The good news: Dezeen reports that the first test track for a Hyperloop start-up will start construction in California in a matter of weeks. The five-mile test track will be the first of its kind, a place where inventors can test designs for pods that (in theory) can transport passengers at speeds of up to 760 miles per hour.
The bad news: It’s still going to cost a lot of money. Initial reports estimated the cost of the project at $100 million, but as the construction approaches, that number has gone up to $150 million. As with most technologies, costs will likely fall as the prototype becomes a production model.
The sad news: Even though the Hyperloop is being tested and developed in the United States, it’s unlikely that the first full Hyperloop network will be built here. Hyperloop Chief Operating Officer Bibop Gabriele Gresta told Dezeen, “There are other countries that are in a more advanced discussion phase and they have the political will, the lack of infrastructure, a high density of population, and less regulatory problems to make it happen.”
But before we worry too much about the regulatory environment around infrastructure, a working Hyperloop and pods need to be invented. The California test track is being built as part of a planned sustainable community, but it isn’t the only Hyperloop game in town.

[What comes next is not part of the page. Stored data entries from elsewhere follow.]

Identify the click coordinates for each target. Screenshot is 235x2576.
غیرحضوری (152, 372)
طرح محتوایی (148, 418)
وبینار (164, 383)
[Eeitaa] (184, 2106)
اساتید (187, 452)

The first stage of the Hyperloop Pod Competition (not affiliated with the California project) will happen in Texas in January. Updated competition ruleswere released this week. Once the teams progress past the first stage a select few will proceed to actually build prototype pods. The final stage will have two winners from two different classes of pods (those with wheels and those without) in addition to a class of mini-pods, for teams who can’t afford to build a full-scale model. The winners will be judged first by how fast they can go through the test track/tube without crashing, and then assessed with a rubric consisting of four categories; ‘Final Design and Construction,’ ‘Safety and Reliability,’ ‘Performance in Operations,’ and ‘Performance in Flight’.